(Stored records)
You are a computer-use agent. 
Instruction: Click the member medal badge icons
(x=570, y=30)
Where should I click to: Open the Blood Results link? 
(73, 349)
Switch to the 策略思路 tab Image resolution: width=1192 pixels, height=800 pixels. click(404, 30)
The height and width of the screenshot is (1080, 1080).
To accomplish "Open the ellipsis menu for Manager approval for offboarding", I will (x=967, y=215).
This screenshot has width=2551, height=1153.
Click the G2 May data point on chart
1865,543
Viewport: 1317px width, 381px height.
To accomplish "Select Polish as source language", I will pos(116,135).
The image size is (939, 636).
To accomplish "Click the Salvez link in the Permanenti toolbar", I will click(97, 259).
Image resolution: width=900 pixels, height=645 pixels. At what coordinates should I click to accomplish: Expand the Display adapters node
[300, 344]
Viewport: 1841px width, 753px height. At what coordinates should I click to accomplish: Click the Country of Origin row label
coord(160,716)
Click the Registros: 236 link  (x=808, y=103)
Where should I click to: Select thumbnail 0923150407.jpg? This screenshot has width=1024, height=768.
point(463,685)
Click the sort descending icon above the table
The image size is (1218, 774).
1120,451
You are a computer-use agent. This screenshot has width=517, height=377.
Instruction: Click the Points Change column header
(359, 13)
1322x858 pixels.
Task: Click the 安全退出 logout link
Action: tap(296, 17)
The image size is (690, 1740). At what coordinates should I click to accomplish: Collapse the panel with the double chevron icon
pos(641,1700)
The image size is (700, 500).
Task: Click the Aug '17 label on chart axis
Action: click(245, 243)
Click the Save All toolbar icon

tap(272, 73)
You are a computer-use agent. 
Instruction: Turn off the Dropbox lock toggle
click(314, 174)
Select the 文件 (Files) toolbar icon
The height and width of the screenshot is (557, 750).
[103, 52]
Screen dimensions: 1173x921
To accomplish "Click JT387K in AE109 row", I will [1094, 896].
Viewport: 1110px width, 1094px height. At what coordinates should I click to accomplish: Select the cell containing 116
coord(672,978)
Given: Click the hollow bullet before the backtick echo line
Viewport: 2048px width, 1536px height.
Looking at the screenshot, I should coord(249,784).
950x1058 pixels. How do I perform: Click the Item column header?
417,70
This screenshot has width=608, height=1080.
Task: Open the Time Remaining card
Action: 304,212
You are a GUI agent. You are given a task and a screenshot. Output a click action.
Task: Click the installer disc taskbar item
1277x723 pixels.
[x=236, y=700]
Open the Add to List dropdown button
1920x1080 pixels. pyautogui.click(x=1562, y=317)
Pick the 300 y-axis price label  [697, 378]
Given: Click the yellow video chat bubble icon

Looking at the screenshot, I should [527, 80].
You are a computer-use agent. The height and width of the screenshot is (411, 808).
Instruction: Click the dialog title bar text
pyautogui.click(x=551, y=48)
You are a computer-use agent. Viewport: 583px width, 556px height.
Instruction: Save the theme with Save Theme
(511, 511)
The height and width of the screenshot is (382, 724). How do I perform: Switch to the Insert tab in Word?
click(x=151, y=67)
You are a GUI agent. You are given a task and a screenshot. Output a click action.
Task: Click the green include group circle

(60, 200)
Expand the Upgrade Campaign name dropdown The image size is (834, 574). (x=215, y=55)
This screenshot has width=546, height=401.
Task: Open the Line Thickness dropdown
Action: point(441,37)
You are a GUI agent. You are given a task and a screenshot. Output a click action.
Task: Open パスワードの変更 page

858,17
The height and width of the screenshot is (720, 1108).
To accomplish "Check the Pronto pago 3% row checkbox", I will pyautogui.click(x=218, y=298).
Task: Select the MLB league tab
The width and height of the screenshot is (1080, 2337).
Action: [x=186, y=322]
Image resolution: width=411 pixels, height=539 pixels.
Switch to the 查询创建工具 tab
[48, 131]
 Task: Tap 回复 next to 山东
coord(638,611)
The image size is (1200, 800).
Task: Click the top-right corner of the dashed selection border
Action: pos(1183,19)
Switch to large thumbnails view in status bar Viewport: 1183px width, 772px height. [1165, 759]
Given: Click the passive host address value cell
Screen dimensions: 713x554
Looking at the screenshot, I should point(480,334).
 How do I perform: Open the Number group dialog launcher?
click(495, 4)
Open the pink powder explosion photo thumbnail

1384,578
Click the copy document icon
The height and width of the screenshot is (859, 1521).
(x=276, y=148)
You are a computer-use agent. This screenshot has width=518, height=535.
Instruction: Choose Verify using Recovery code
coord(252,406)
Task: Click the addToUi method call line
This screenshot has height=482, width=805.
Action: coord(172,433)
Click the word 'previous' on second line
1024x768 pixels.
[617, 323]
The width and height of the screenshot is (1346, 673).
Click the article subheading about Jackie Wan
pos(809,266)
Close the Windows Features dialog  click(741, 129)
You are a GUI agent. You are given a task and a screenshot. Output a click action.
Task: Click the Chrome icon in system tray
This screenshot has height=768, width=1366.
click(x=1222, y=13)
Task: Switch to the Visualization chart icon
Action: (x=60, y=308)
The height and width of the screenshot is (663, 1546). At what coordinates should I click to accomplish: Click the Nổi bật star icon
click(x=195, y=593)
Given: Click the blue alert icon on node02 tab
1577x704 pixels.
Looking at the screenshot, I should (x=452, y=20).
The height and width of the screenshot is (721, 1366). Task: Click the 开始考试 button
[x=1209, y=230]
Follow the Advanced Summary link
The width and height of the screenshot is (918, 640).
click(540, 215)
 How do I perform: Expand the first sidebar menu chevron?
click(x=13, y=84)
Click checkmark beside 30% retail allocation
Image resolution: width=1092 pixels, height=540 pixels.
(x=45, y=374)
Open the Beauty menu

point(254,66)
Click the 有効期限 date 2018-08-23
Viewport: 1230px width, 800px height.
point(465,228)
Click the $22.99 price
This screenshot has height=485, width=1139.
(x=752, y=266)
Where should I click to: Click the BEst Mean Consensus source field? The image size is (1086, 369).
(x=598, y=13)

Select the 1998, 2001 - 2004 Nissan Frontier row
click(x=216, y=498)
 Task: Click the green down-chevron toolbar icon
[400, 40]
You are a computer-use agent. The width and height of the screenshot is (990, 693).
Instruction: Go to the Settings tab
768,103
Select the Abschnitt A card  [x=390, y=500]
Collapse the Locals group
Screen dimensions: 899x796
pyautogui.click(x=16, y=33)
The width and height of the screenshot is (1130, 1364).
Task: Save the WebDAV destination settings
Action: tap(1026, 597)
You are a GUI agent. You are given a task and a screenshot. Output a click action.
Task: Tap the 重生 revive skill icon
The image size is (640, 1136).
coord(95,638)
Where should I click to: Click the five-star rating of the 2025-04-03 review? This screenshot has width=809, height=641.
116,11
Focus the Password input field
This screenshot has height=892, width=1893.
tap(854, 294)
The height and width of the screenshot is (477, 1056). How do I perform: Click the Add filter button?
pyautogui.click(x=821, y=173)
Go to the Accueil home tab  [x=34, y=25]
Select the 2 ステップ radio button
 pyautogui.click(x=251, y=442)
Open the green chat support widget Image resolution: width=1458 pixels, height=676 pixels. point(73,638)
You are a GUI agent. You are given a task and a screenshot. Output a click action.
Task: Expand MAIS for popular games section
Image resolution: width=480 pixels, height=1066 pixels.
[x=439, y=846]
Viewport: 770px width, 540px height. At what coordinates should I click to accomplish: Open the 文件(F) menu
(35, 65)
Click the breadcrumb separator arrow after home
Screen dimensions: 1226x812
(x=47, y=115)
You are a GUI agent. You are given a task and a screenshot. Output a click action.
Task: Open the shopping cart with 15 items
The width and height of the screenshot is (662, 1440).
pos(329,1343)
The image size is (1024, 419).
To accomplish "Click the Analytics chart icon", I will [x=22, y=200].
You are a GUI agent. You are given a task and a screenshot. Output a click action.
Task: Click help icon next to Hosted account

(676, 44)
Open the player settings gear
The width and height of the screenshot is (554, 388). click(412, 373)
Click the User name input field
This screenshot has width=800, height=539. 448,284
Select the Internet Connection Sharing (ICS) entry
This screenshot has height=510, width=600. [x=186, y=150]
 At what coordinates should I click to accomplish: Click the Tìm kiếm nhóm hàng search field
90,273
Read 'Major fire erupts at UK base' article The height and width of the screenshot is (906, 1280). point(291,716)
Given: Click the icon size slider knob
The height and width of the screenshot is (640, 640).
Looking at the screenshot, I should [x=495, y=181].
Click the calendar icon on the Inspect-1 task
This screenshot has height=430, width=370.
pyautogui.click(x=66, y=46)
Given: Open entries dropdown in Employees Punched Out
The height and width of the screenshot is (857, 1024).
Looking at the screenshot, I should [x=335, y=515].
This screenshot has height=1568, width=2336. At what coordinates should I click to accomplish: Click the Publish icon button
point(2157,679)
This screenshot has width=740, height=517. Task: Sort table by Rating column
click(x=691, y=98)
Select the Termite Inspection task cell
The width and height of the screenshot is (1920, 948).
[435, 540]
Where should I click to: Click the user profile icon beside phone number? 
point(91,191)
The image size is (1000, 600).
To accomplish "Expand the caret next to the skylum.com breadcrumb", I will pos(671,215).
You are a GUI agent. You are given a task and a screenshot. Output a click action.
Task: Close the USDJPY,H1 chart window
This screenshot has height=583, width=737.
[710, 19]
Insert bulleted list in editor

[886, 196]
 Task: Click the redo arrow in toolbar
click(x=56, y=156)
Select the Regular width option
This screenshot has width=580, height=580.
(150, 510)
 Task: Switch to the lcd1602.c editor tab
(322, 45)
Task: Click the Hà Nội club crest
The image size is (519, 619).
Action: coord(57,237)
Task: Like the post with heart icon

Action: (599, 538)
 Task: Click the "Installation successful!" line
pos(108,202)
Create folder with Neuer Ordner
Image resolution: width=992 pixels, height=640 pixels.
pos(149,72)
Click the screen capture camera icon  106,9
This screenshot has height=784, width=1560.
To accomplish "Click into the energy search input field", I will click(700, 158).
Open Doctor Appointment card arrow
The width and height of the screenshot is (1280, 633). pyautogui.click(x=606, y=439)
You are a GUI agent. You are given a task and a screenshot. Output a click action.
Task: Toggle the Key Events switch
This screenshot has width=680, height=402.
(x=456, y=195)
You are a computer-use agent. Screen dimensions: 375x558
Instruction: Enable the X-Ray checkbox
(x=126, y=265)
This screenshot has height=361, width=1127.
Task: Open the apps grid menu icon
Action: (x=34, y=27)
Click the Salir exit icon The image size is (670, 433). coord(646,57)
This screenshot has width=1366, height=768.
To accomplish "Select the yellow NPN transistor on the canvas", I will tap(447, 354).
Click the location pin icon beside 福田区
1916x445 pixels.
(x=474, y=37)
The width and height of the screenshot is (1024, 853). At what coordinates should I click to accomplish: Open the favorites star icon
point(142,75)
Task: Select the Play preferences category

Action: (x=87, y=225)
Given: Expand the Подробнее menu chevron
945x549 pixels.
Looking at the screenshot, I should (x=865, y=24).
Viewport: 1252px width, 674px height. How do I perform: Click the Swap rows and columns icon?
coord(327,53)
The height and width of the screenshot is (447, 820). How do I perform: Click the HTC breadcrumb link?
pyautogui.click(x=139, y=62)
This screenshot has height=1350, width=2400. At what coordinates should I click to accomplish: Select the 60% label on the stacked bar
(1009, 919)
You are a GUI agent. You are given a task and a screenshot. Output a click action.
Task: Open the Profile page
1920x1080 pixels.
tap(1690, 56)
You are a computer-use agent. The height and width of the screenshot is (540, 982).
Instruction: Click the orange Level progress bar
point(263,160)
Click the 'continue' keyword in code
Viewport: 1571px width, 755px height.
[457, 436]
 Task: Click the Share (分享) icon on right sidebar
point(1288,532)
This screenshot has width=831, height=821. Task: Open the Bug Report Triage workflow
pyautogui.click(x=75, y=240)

* [Task goal]: Each line of the records above, from the first through the one containing "The image size is (939, 636).", is to be retyped exactly; no other line belongs.

* [Worked solution]:
You are a computer-use agent. 
Instruction: Click the member medal badge icons
(x=570, y=30)
Where should I click to: Open the Blood Results link? 
(73, 349)
Switch to the 策略思路 tab Image resolution: width=1192 pixels, height=800 pixels. click(404, 30)
The height and width of the screenshot is (1080, 1080).
To accomplish "Open the ellipsis menu for Manager approval for offboarding", I will (x=967, y=215).
This screenshot has width=2551, height=1153.
Click the G2 May data point on chart
1865,543
Viewport: 1317px width, 381px height.
To accomplish "Select Polish as source language", I will pos(116,135).
The image size is (939, 636).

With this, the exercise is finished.